• Your task: Please retype the entries below exactly, only from their first line through the line containing "Viewport: 1239px width, 952px height.", leaving every picture out.
━━━
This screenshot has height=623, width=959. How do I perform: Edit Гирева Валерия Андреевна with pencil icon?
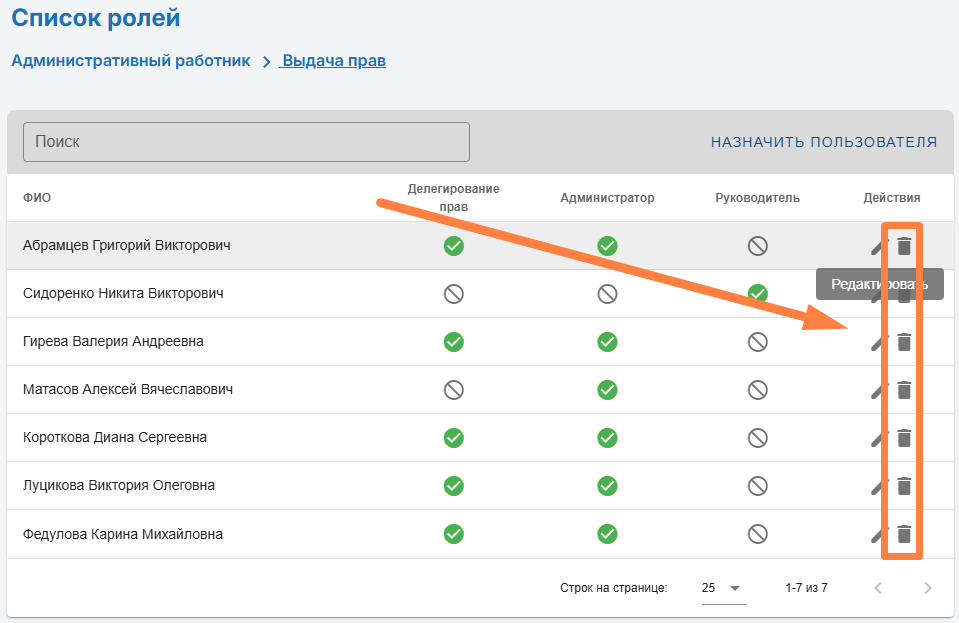(x=879, y=342)
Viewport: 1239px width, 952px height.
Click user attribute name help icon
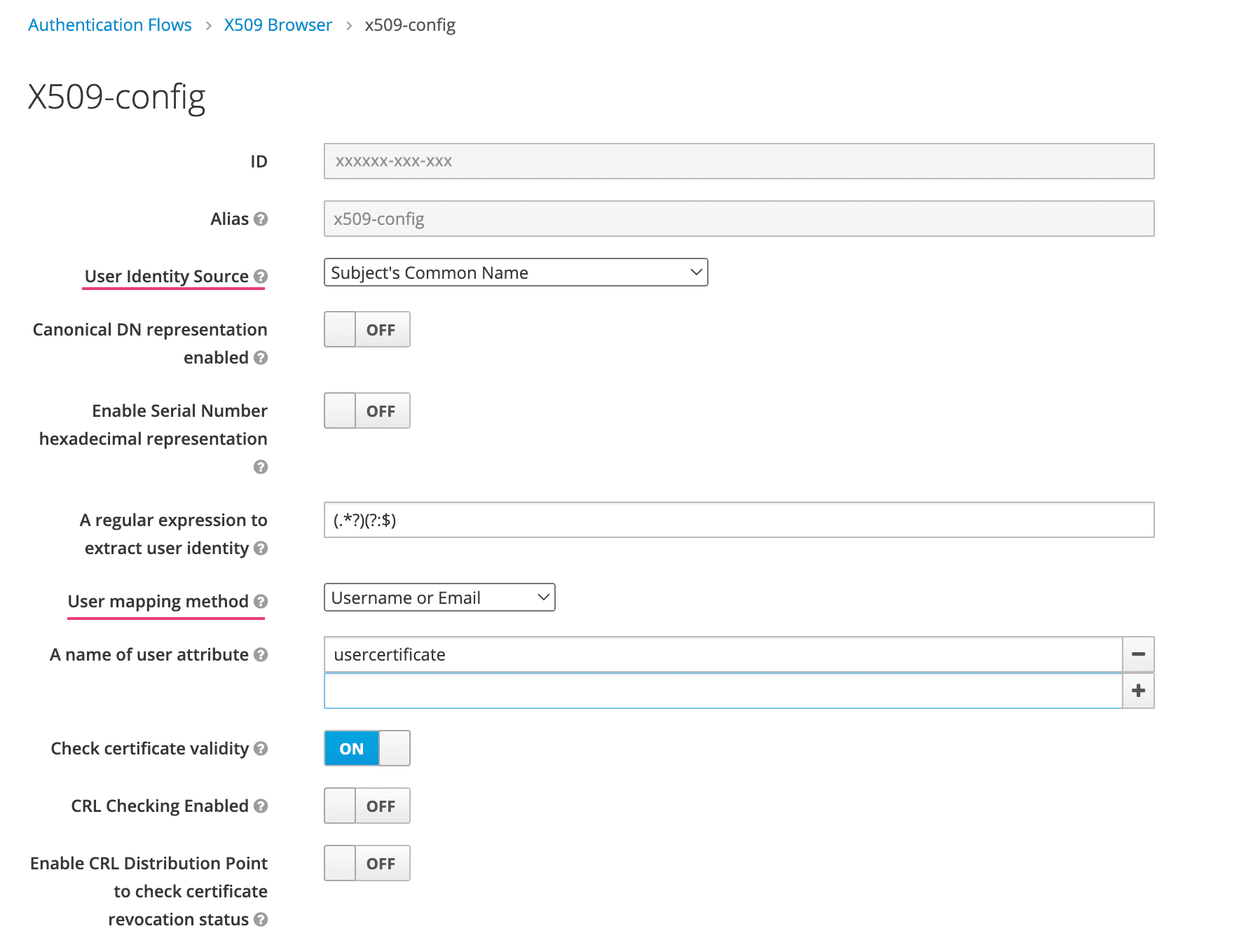261,655
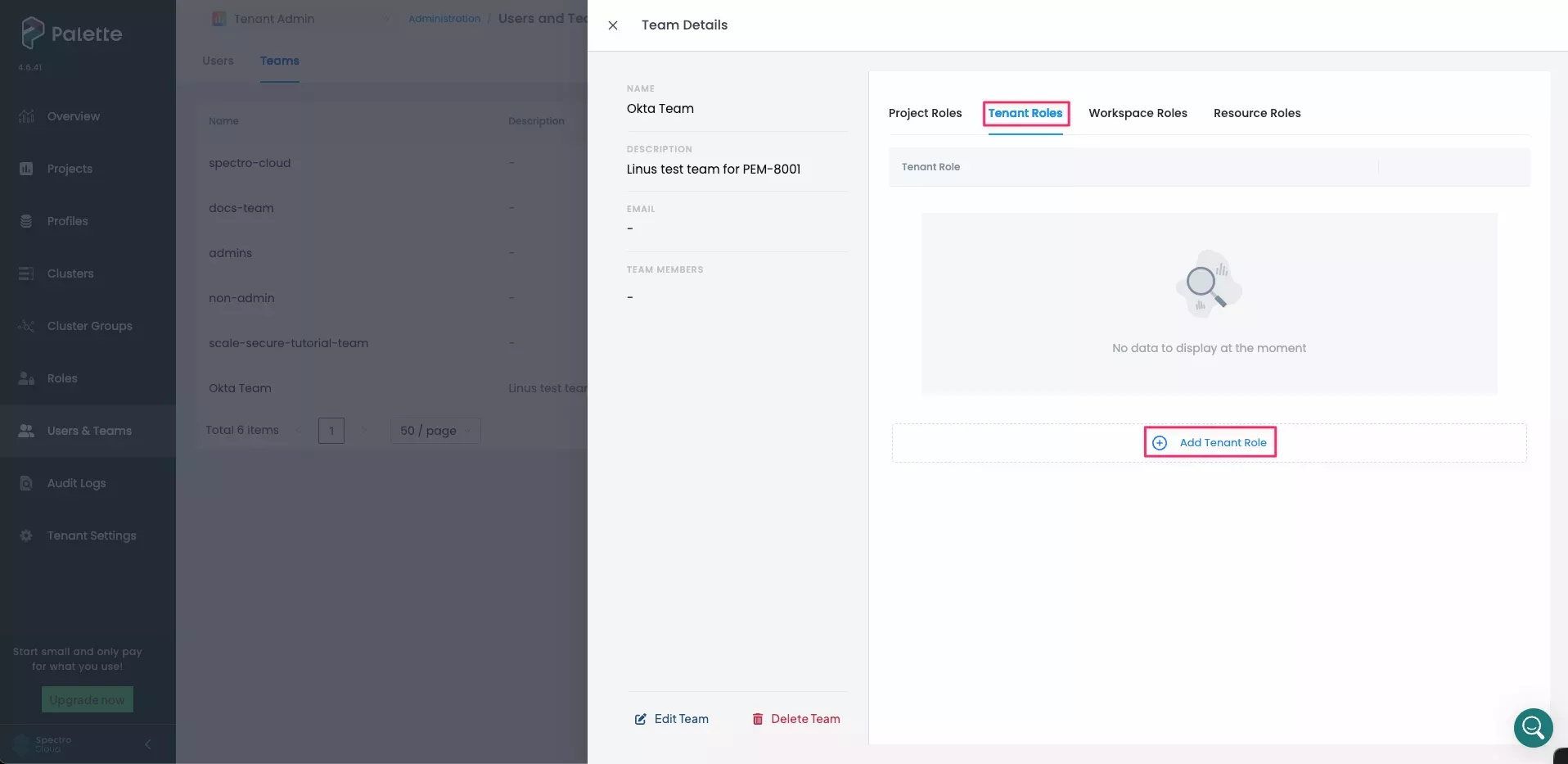Switch to the Workspace Roles tab
Viewport: 1568px width, 764px height.
pyautogui.click(x=1138, y=113)
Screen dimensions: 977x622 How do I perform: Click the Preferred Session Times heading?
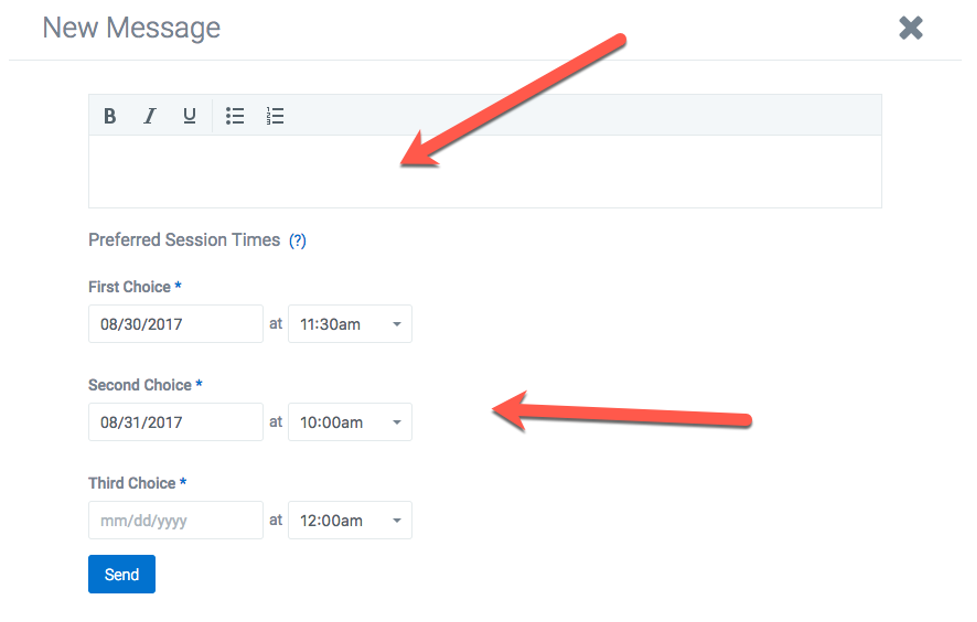pyautogui.click(x=184, y=240)
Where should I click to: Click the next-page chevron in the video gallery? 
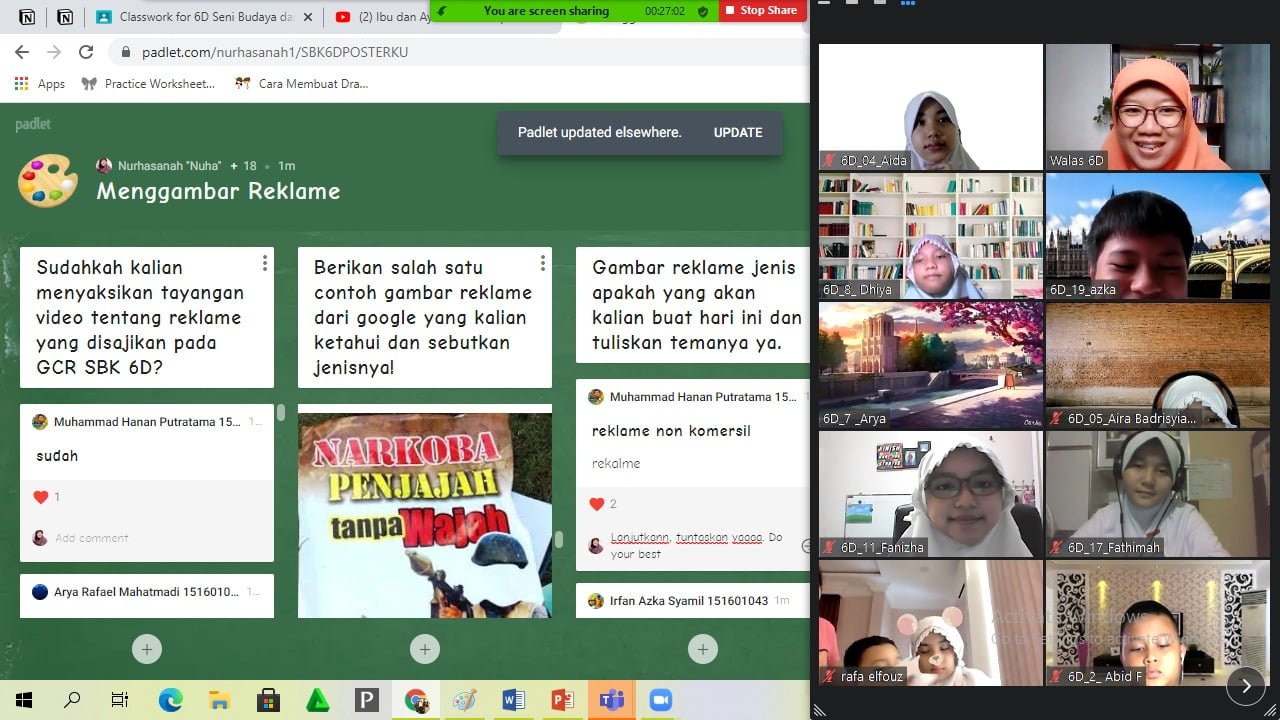(1246, 686)
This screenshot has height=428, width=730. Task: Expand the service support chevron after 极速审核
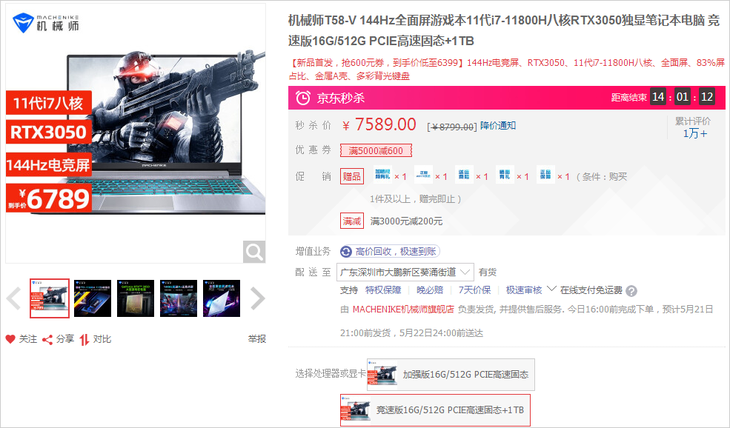click(x=551, y=289)
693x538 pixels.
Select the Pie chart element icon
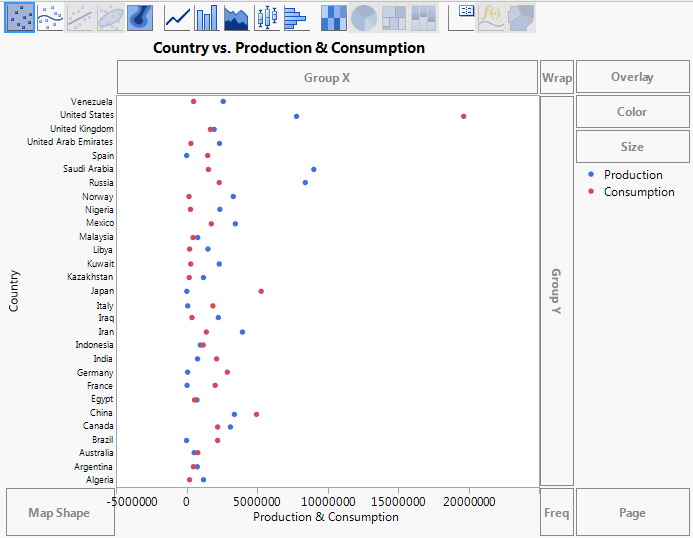363,16
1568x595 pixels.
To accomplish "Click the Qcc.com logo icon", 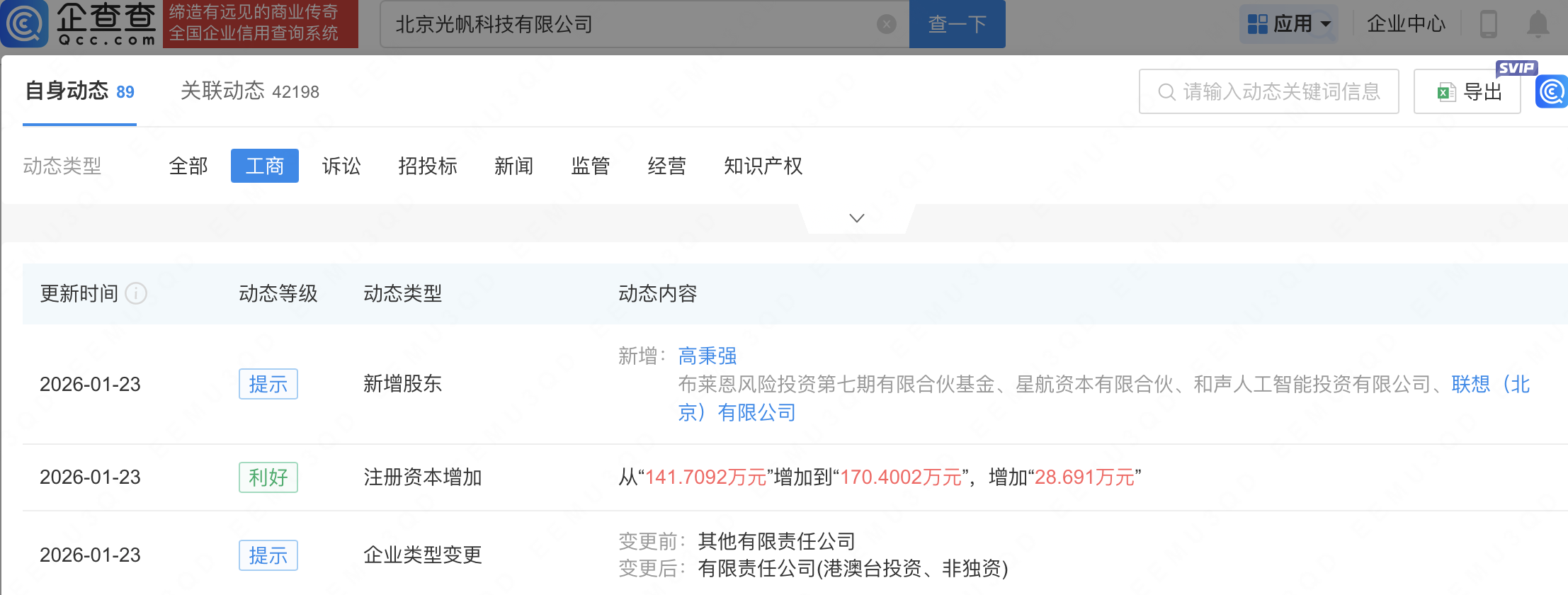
━━━
• Output for this exercise:
This screenshot has height=623, width=959. How do I perform: Edit Гирева Валерия Андреевна with pencil icon?
(x=879, y=342)
Viewport: 1239px width, 952px height.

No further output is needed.